Damit bleibt sichergestellt, dass Versicherte auch künftig dann eine neue Versorgung erhalten, wenn dies aufgrund einer veränderten Hörsituation oder eines technischen Defekts notwendig ist.

Nachhaltige Versorgung im Fokus

Mit der Neuregelung trägt die ÖGK der Entwicklung der vergangenen Jahre Rechnung und schafft gleichzeitig klare Rahmenbedingungen für die Versorgungspraxis. Ziel ist es, Hörgeräte entsprechend ihrer tatsächlichen Nutzungsdauer einzusetzen und die vorhandenen Ressourcen nachhaltig zu nutzen, ohne die individuelle medizinische Versorgung der Versicherten einzuschränken.

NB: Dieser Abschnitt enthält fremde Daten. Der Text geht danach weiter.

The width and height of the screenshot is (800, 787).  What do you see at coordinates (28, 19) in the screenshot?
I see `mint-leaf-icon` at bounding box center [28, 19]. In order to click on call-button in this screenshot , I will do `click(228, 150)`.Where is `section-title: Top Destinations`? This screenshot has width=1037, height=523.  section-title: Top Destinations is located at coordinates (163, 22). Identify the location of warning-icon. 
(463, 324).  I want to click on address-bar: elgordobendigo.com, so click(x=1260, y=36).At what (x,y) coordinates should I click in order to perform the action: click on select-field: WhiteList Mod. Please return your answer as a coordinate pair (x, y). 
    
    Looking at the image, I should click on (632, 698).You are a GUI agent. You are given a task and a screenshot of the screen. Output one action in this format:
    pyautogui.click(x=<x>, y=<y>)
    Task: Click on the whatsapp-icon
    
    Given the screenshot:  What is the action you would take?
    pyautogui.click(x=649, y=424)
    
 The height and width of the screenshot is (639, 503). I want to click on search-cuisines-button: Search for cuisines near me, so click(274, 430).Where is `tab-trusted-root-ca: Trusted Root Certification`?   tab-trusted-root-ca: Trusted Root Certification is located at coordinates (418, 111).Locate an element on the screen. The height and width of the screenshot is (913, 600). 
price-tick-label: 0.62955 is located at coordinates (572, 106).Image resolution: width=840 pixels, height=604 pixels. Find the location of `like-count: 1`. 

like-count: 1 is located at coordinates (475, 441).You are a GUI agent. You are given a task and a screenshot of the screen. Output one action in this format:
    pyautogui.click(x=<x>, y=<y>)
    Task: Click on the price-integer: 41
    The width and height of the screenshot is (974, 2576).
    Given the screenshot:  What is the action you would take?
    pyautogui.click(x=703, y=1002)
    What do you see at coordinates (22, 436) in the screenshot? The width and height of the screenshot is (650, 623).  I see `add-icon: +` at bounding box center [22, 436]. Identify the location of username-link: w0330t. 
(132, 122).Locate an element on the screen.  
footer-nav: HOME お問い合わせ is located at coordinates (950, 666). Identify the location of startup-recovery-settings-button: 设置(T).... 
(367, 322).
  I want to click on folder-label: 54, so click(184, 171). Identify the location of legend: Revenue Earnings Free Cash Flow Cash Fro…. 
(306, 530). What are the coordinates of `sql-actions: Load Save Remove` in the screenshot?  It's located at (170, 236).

Für Vertragspartnerinnen und Vertragspartner bedeutet die Änderung mehr Planungssicherheit bei Folgeversorgungen und weiterhin die Möglichkeit, medizinisch begründete Einzelfälle im Rahmen einer bewilligungspflichtigen vorzeitigen Neuversorgung zu beantragen.

Das Wichtigste auf einen Blick

  • Seit 1. Mai 2026 beträgt die Mindestgebrauchsdauer für Hörgeräte sechs Jahre.
  • Die Regelung gilt für Erst-, Folge- und Sonderversorgungen.
  • Die Anpassung orientiert sich an der tatsächlichen Nutzungsdauer der Hörgeräte.
  • Vorzeitige Neuversorgungen bleiben bei medizinischer oder technischer Notwendigkeit weiterhin möglich.
  • Für die Bewilligung sind ein vollständig ausgefüllter Anpassbericht sowie die erforderlichen Unterlagen einzureichen.